A creative producer, native technologist, voyager, and storyteller, Tania hails from the Maori tribes of Aotearoa New Zealand and the beautiful island of Vava’u, of the Kingdom of Tonga. Following ancestral footsteps, she creates cultural taonga (treasures) in multiple media from stone and bronze to augmented and virtual reality. With her Global Reach Initiative and Development (GRID) Pacific Team, she captures incredible high-resolution imagery of Pacific peoples, places, cultures, and languages that (with their permission) is shared with the world.

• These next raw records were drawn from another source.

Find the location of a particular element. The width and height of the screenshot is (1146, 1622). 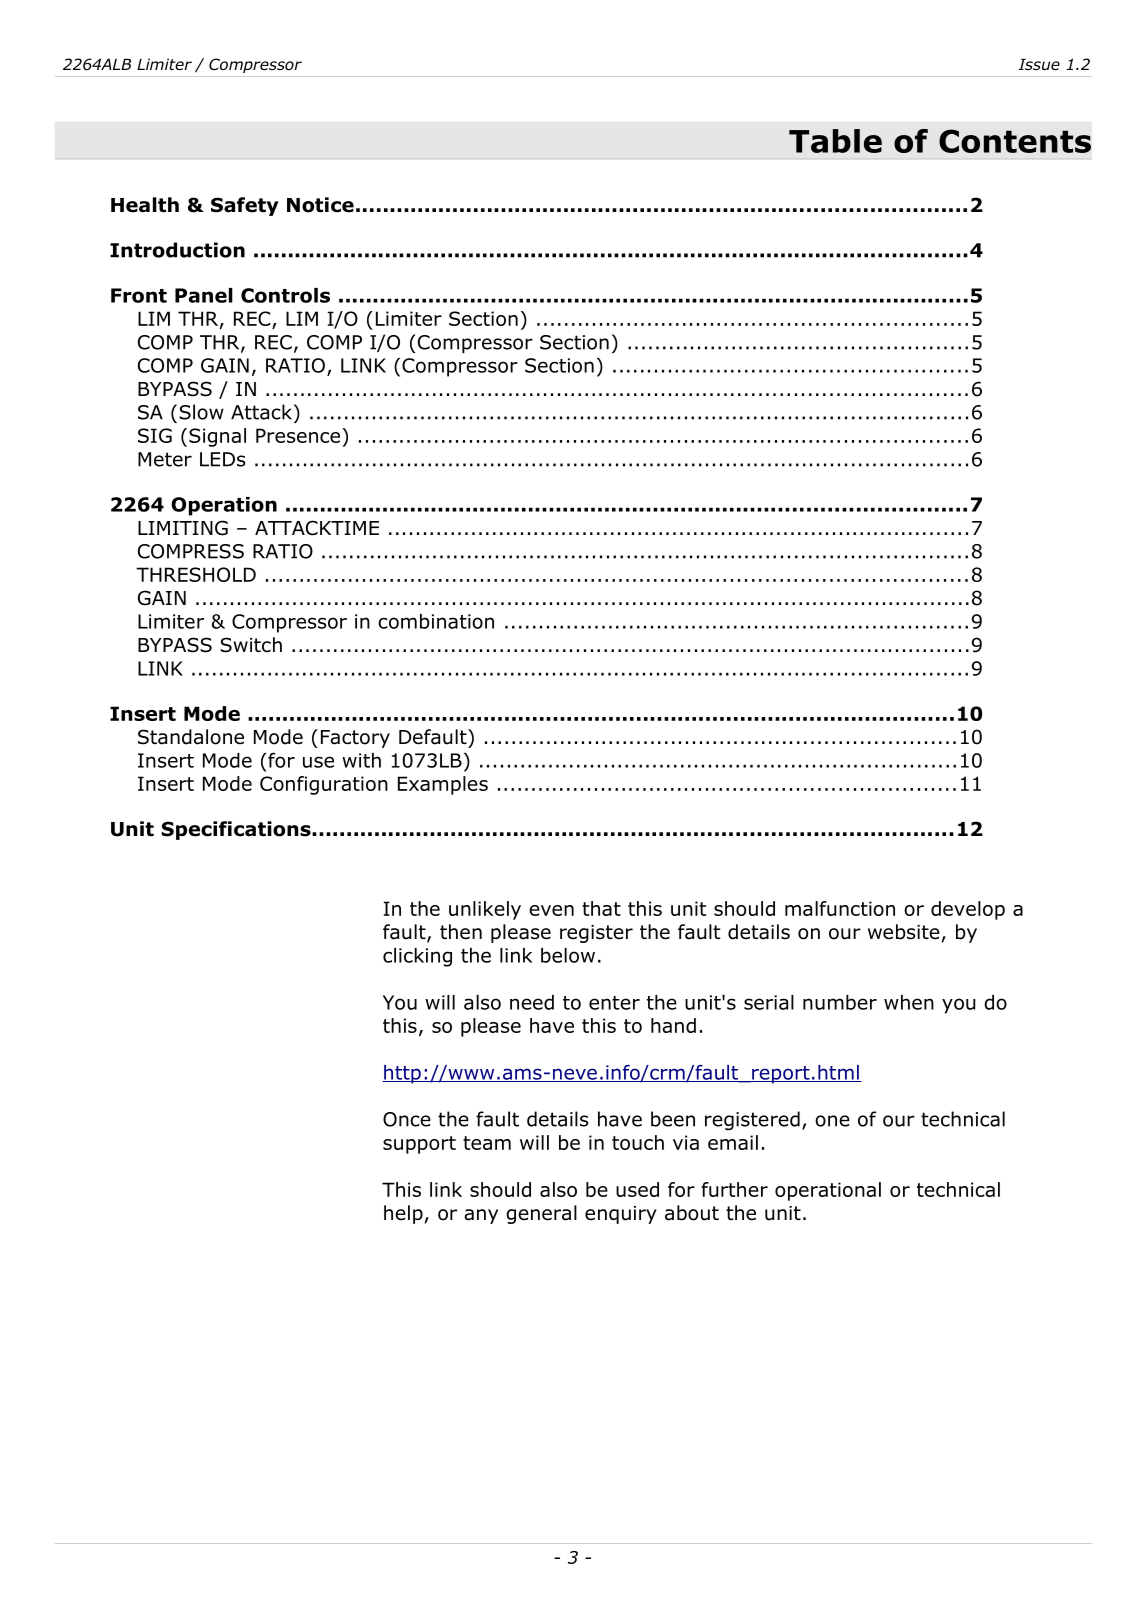

Switch is located at coordinates (251, 645).
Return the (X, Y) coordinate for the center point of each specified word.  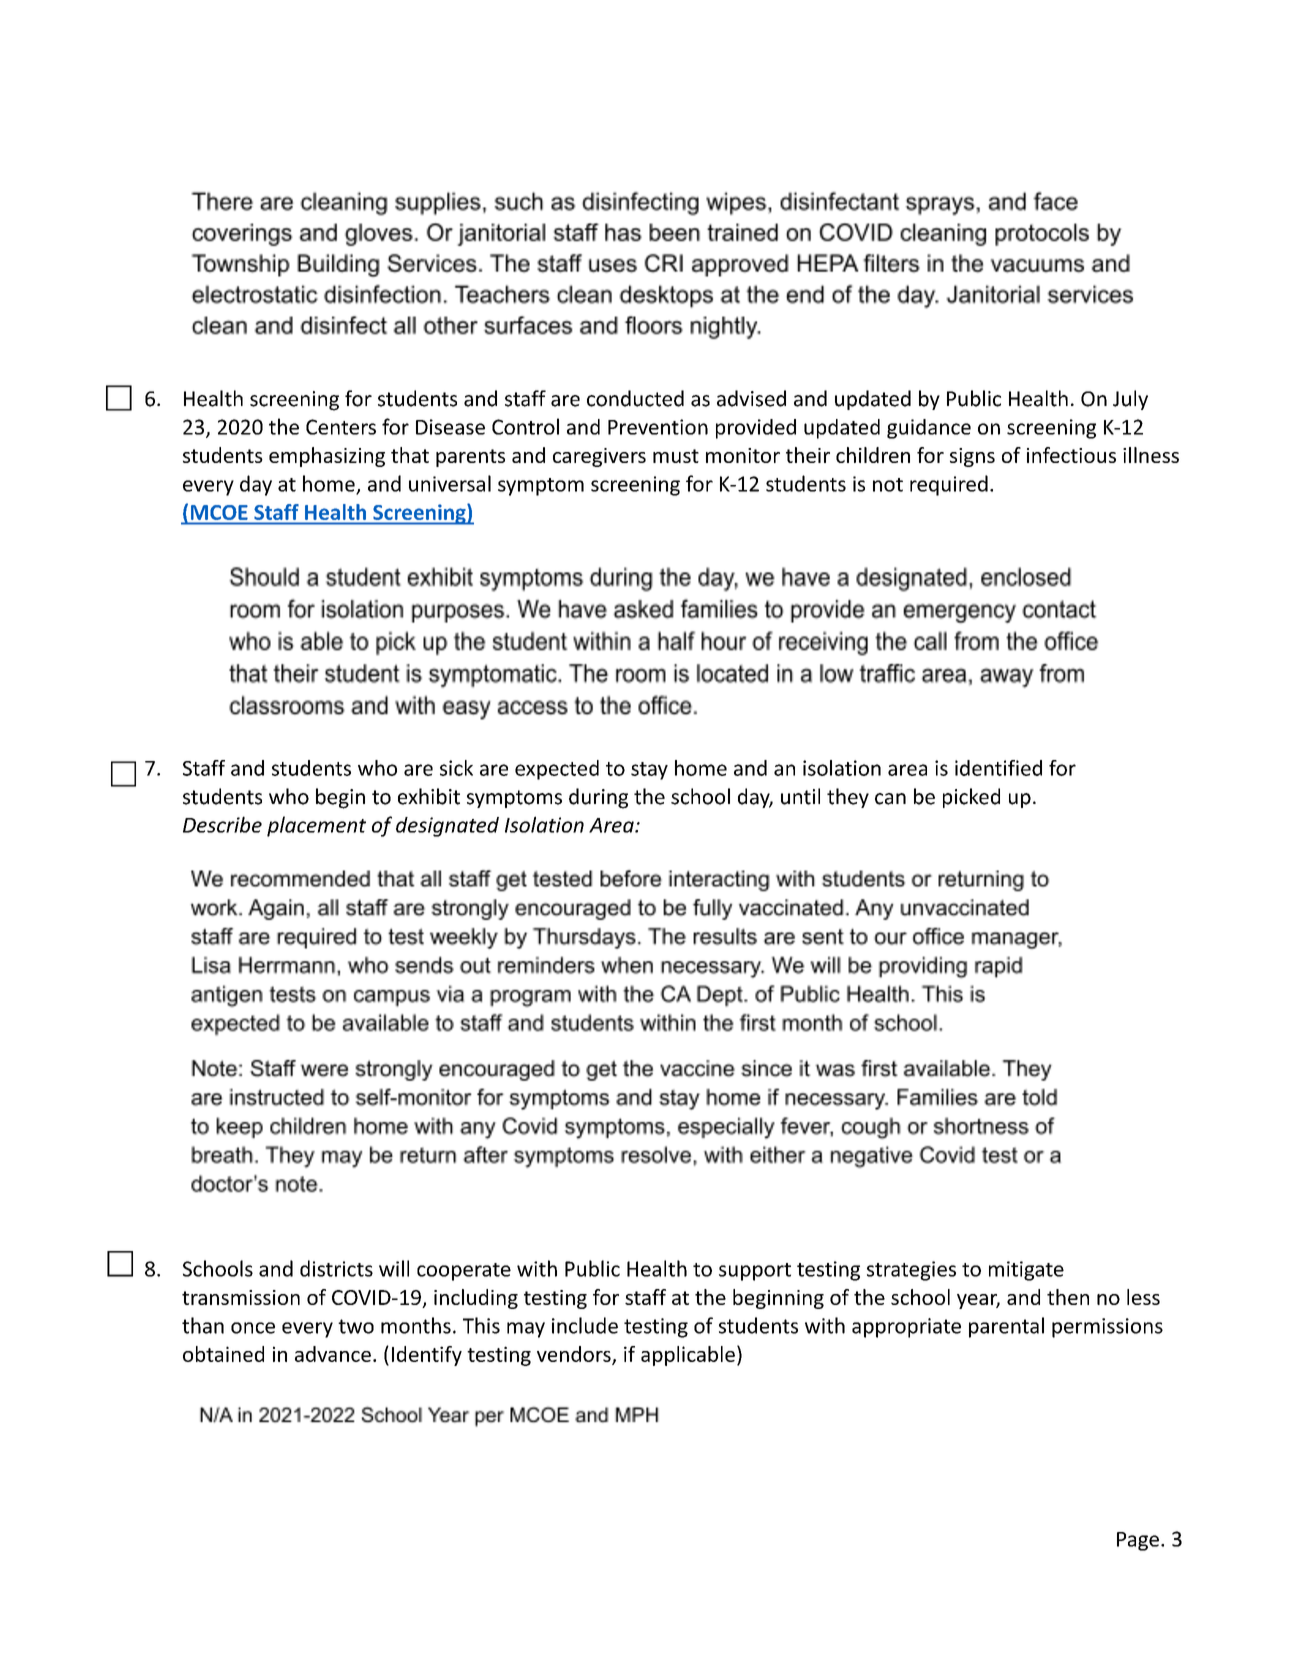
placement (316, 826)
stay (649, 771)
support (755, 1272)
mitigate (1026, 1271)
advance (333, 1354)
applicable (688, 1356)
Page (1138, 1541)
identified (998, 768)
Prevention (658, 427)
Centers (341, 427)
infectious (1071, 455)
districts (336, 1268)
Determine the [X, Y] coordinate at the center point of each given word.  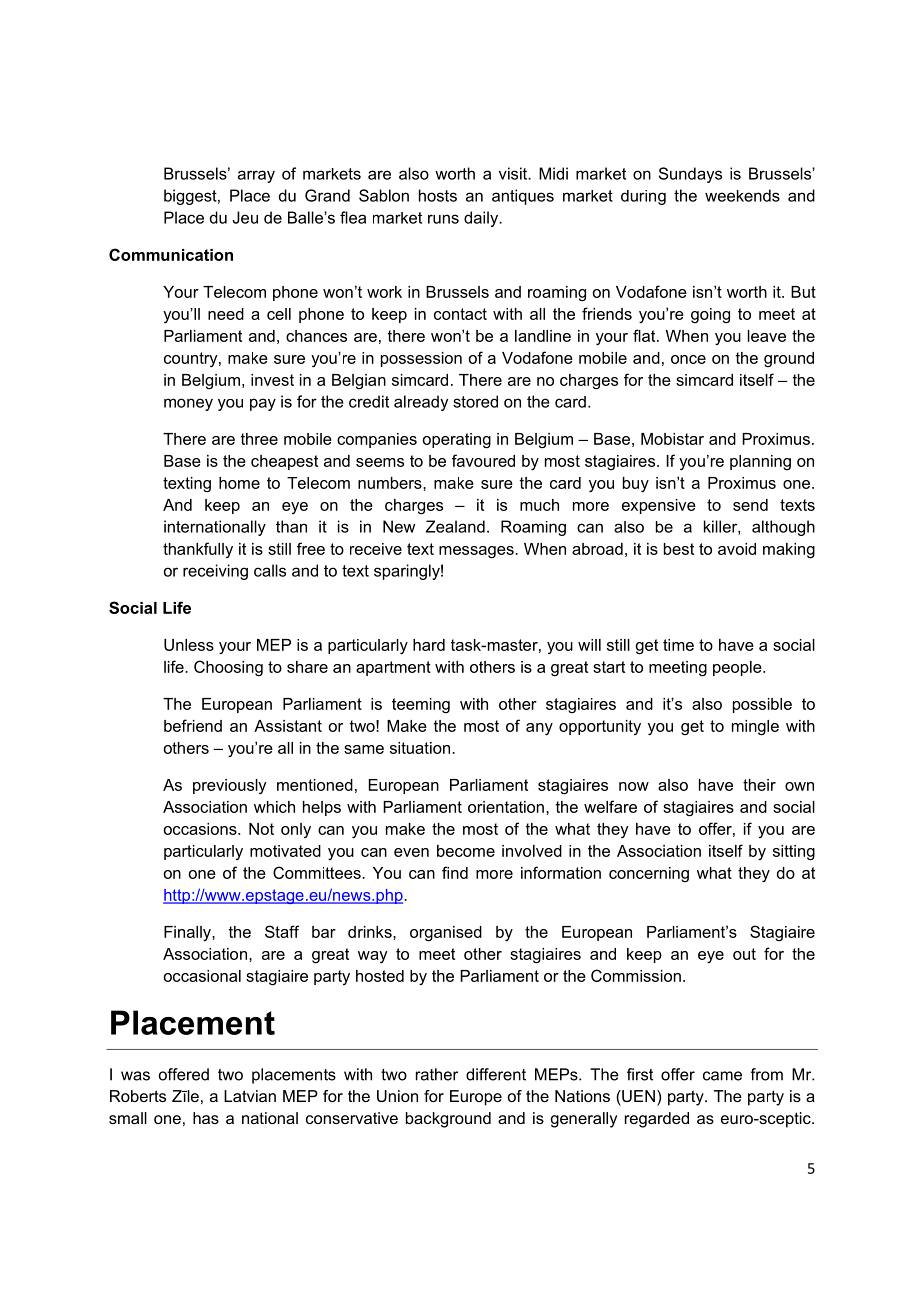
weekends [742, 195]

“In 2000, upon reading that our local government planned to put a culturally inappropriate sculpture in our harbor, my husband (a Māori / Hawaiian Master Carver) and I were outraged and decided we must create a pou. [Pou are carved wooden posts used by Māori to mark territorial boundaries or places of significance]. During the creation of this Pou Kapua I contracted meningococcal septicaemia, a disease with one agenda: to take over and kill every possible cell in the body. While medical intervention and penicillin played an important role, they only went so far. It was my whanau (family) who kept me alive, when my mauri ora (life force) was weak and my wairua (spirit) on the verge of departure.
The true aroha (love) that I received during that period was such a powerful force that my wairua decided it must stay. While physically scarring, it was a time for me to reflect on what I valued most in life. Hands down, it was all about my whanau — my tamariki (children), my parents and siblings, my younger sister Rachel, and my hoa rangatira (husband) Wikuki.”